Der Freund, der Ex-Freund, versucht sein moralisches Scheitern zu erklären: »Ich war bei der Kommandotruppe, Bruder. Da nehmen sie dich nicht, wenn du ein Schlappschwanz bist. Ich wurde schwer verwundet, und was die Nazi-Ärzte dann mit mir anstellten, war kein Spaß. Das hat was in mir kaputtgemacht.« Mehr wird uns nicht gesagt. Im brausenden Mittelpunkt von Chandlers Labyrinth steckt ein Entsetzen, das auch am Ende seines letzten, schwer deutbaren Romans unausgesprochen bleibt. Was auch ihre versteckte Bedeutung sein mag, diese Szene wurde von einem Mann mit zarter, romantischer Feinfühligkeit geschrieben, der verletzt worden war. Chandler benutzt Marlowe, seine halb ausgedrückte Feinfühligkeit zu überdecken und die leichte Paranoia szenisch darzustellen, die oft mit dieser Art Feinfühligkeit und ihren seelischen Schmerzen einhergeht und unter zeitgenössischen Schriftstellern tatsächlich endemisch zu sein scheint.
Ich kann diese Beurteilung mit einiger Sicherheit abgeben, weil sie überraschend genau auf einige meiner frühen Werke zutrifft, besonders auf Blue City (1947).
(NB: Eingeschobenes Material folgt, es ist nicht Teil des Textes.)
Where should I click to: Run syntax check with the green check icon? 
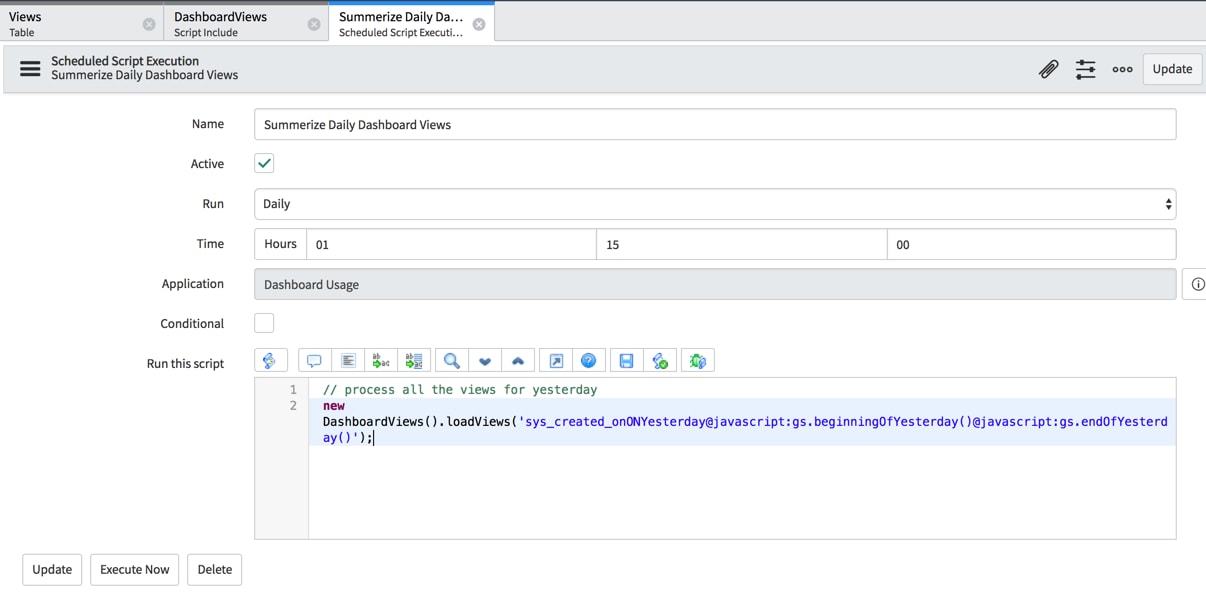point(659,360)
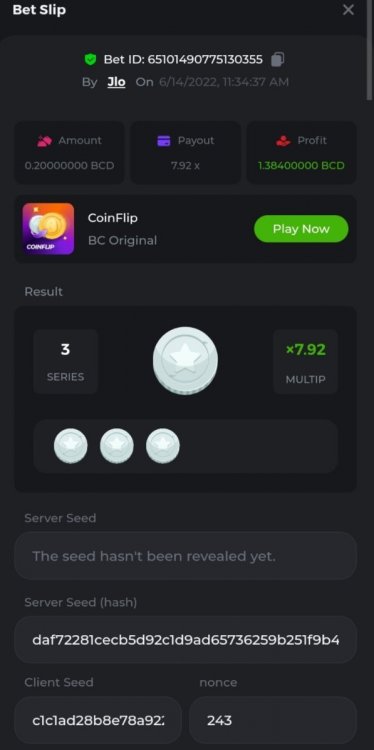Click the Server Seed field
374x750 pixels.
(x=186, y=556)
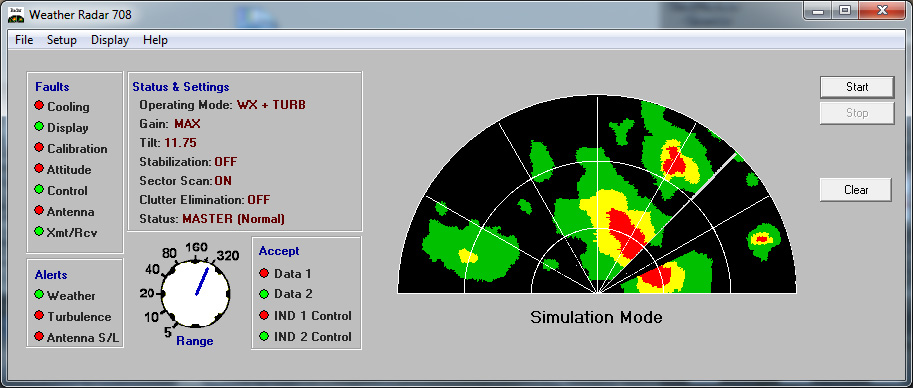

Eine Dekade später, in The Doomsters, ließ ich meinen Detektiv Archer sich selbst kritisieren als »ein etwas erdgebundener Tarzan in einem etwas paranoiden Dschungel«. Dieser Roman markierte einen recht deutlichen Bruch mit der Chandler-Tradition, zu deren geistiger Verarbeitung ich einige Jahre gebraucht hatte, und machte mich frei, meine eigene Einstellung zu den Verbrechen und Kümmernissen des Lebens zu finden.